Elles ont été arrêtées, humiliées, menacées, sanctionnées dans leur travail ou par la justice, mais rien n’a ébranlé la détermination des familles de retrouver les corps de leurs proches, auteurs d’un coup d’Etat raté il y a 30 ans contre Omar al-Béchir.
Et leur inflexible ténacité a été payante.
Il y a une semaine, la commission d’enquête établie après la chute en avril 2019 de l’autocrate soudanais a permis de mettre au jour à Omdourman près de Khartoum, un charnier avec les corps de 28 officiers qui avaient tenté, le 23 avril 1990, de renverser M. Béchir, arrivé au pouvoir par un coup d’Etat l’année précédente.
« Il s’agit d’un massacre, d’exécutions sommaires sans procès. Nous avons demandé à la commission de retrouver la fosse commune », assure à l’AFP Fathiya Kambal, une avocate de 61 ans, femme du lieutenant-colonel dans les blindés, Béchir Abou Dik, abattu à 37 ans.
« Bien sûr, nous sommes soulagés d’avoir retrouvés les corps, mais nous sommes bouleversés par la manière dont ils ont été tués… mitraillés. Les auteurs de ce crime doivent être jugés et les martyrs enterrés dignement avec une cérémonie militaire », ajoute cette mère de trois enfants.
Jusque-là, les familles n’ont pas reçu les corps, en attendant la fin de l’opération d’exhumation et le difficile processus d’identification.
– Le début du cauchemar –
Dans sa maison à Khartoum, Fathiya Kambal tient la photo d’un militaire au large sourire un peu timide sur fond rose et un bandeau noir marquant le deuil. Le cliché de son mari date d’un entraînement aux Etats-Unis.
Ses souvenirs sont gravés dans son esprit comme sur une pierre tombale.

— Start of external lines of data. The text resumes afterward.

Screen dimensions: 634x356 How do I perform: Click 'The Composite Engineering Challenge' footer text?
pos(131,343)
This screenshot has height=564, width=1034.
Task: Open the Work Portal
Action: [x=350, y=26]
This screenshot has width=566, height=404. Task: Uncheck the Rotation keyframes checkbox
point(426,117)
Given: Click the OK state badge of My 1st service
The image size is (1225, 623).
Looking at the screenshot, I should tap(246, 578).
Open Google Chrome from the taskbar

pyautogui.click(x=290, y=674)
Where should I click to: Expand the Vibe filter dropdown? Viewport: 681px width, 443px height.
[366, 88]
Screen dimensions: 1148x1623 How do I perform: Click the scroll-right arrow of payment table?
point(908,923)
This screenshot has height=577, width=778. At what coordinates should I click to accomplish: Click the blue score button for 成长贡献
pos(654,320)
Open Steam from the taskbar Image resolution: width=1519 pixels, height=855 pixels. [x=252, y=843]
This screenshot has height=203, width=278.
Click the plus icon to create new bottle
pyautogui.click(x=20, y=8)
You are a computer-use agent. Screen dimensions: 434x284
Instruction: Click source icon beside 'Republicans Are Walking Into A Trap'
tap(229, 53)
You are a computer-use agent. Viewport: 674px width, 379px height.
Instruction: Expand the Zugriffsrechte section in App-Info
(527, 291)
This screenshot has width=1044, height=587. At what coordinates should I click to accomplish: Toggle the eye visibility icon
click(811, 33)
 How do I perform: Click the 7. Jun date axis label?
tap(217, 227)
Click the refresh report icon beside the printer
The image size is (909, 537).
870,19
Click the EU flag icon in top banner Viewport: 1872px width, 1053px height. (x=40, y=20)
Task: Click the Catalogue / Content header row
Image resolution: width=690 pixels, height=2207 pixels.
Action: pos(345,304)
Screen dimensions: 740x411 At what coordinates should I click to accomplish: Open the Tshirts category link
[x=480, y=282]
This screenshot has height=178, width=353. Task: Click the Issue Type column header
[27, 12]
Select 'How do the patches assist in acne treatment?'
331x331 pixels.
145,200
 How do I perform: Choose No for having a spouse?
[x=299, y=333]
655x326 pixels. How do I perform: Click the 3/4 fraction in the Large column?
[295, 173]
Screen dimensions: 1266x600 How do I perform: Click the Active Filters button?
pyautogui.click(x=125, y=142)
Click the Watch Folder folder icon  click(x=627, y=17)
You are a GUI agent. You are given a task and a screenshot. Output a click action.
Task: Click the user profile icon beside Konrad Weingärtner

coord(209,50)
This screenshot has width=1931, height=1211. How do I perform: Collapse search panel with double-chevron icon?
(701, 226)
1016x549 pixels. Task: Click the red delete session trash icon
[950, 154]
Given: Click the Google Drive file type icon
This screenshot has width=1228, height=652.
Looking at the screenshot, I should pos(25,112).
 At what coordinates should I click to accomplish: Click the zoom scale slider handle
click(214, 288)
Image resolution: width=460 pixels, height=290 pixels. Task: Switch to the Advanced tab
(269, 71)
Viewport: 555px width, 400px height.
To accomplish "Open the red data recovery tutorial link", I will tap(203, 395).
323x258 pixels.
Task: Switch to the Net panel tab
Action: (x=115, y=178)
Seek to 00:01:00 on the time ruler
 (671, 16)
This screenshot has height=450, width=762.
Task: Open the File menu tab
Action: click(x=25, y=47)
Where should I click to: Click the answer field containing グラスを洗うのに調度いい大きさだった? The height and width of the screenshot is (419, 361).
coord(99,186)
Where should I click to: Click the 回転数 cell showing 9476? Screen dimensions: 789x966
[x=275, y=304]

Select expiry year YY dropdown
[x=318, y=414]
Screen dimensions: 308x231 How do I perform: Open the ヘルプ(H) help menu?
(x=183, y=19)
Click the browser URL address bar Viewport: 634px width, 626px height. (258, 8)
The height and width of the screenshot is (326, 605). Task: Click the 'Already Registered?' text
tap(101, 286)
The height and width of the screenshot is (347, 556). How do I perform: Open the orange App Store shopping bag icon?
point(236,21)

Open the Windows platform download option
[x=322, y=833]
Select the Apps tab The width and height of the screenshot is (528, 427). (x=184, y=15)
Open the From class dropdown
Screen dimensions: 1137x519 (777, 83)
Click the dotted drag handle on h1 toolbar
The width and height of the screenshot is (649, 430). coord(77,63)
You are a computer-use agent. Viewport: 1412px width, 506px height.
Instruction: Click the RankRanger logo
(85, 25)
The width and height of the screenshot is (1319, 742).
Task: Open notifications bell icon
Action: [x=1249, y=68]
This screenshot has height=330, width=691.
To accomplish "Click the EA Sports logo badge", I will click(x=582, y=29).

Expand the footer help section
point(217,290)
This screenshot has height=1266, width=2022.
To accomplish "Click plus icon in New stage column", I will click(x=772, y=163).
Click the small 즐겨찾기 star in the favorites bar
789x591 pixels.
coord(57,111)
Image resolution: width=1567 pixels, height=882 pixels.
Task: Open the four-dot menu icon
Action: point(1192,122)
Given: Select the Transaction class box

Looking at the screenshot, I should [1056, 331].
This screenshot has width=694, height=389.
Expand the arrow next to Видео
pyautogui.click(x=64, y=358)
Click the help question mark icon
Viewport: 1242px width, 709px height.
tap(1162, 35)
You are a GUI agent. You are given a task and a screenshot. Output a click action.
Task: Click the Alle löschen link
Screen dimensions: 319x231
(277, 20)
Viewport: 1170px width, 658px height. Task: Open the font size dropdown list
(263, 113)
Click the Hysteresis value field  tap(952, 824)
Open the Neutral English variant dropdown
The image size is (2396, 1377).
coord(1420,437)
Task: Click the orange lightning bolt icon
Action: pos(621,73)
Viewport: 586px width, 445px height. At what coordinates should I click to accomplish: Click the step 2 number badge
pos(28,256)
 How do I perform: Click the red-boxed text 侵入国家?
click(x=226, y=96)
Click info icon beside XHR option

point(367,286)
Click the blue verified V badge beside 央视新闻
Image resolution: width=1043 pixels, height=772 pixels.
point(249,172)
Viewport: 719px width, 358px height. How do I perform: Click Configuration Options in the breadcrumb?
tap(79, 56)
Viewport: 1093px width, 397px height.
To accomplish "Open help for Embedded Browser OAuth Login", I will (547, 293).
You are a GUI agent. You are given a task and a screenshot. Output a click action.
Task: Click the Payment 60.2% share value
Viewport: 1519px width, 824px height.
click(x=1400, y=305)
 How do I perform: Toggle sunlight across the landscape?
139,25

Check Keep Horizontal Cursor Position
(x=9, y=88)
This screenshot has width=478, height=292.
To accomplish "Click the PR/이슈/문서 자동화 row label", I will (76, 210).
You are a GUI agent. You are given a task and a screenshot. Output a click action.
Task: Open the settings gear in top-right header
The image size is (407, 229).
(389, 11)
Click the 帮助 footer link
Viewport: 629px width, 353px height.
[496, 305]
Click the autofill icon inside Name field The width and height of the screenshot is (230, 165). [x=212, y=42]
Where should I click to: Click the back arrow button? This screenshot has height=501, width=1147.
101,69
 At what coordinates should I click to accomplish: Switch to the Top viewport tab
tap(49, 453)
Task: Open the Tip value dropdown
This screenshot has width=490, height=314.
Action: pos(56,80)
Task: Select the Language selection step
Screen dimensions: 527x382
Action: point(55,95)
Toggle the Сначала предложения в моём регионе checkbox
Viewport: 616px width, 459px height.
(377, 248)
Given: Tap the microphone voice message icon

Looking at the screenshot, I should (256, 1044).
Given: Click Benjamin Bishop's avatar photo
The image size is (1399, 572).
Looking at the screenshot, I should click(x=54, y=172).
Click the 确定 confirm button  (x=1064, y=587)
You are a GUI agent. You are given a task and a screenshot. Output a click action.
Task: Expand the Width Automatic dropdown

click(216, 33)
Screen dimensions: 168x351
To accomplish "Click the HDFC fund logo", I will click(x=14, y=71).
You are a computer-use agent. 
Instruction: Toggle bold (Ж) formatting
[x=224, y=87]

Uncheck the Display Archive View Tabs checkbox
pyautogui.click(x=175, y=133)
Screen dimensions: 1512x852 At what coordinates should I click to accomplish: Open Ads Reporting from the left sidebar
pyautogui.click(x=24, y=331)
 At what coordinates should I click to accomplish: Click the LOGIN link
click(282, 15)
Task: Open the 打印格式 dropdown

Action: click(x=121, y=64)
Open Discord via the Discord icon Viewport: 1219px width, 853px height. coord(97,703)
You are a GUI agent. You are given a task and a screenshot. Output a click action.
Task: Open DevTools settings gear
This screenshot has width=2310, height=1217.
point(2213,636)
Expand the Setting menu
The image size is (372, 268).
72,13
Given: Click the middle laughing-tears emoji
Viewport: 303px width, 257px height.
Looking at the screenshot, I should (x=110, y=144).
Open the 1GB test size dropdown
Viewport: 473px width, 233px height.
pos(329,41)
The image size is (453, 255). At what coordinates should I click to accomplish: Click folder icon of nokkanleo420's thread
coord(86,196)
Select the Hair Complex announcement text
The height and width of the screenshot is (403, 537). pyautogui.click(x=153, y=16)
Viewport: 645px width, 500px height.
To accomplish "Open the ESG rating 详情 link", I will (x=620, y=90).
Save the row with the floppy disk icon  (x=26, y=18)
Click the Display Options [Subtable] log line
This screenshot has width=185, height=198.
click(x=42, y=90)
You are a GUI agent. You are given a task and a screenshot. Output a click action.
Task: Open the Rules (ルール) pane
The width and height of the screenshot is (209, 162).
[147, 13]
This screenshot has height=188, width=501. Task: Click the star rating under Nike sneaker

« La dernière fois que je l’ai vu, c’était le 22 avril (1990). On était chez des amis pour un iftar (repas de rupture du jeûne du ramadan) puis il nous a conduits chez mon père en me disant qu’il serait occupé le lendemain et m’a donné de l’argent pour que j’achète des habits aux enfants pour l’Aïd al-Fitr », fête de la fin du ramadan, raconte-t-elle.
Et c’était le début du cauchemar.
A son réveil, elle entend des voisins dire qu’il y a eu des mouvements de troupes. Puis tombe la nouvelle de l’échec d’un putsch. Elle se rend avec l’épouse d’un autre militaire à la caserne et toutes deux voient des camarades de leurs époux dans un bus, qui détournent la tête… . Ils savaient que leurs maris allaient être mis à mort.
Le lendemain, le 24, la radio annonce l’exécution de 28 officiers auteurs d’un coup d’Etat raté et cite leurs noms. Celui de son époux en faisait partie.
« Notre mouvement est né spontanément et ne s’est jamais arrêté. Ce sont surtout les femmes -épouses, sœurs, mères- mais aussi les enfants et les pères qui n’ont cessé de demander quel tribunal les avait condamnés et où se trouvaient les corps ». ajoute Mme Kambal.
– Battus –
« Pour avoir posé sans relâche des questions, certains ont été arrêtés, maltraités, traduits en justice chassés de leur travail, barrés de la fonction publique, d’autres ont dû même s’exiler mais personne n’a jamais baissé les bras », assure-t-elle.
Lors du mouvement de contestation en 2019 qui a conduit à la chute de M. Béchir, les proches des militaires avaient dressé une tente à Khartoum avec l’inscription « Les familles des martyrs du 28 ramadan », date de l’exécution selon le calendrier musulman.
La sœur du colonel des parachutistes Esmat Mirghani, un des officiers exécutés, faisait partie de ces proches.
« Durant 30 ans, nous avons cherché leurs tombes. Ce qui s’est produit est un crime. Ils n’ont jamais été jugés. Ils ont été exécutés moins de 24 heures après le coup. Ils ont été jetés dans un charnier avec leur uniforme », assure Awatef Mirghani, avocate.
Pendant trois décennies et malgré le régime oppressif de M. Béchir, des membres de ces familles ont manifesté devant les sièges gouvernementaux et ont été plusieurs fois battus. Ils ont organisé des réunions et alerté les ONG internationales. Et à chaque anniversaire de l’exécution, ils se sont réunis à Khartoum ou au Caire.
Mais il a fallu l’arrivée des nouvelles autorités au Soudan pour lancer les recherches.
Une brochure éditée par les familles avec les photos des soldats exécutés, assure que les auteurs « ont fomenté ce coup pour ramener la démocratie au Soudan, libérer les prisonniers et traduire en justice ceux qui ont détruit le système constitutionnel ». Le putsch d’Omar el-Béchir avait renversé le gouvernement de Sadek al-Mahdi, élu démocratiquement.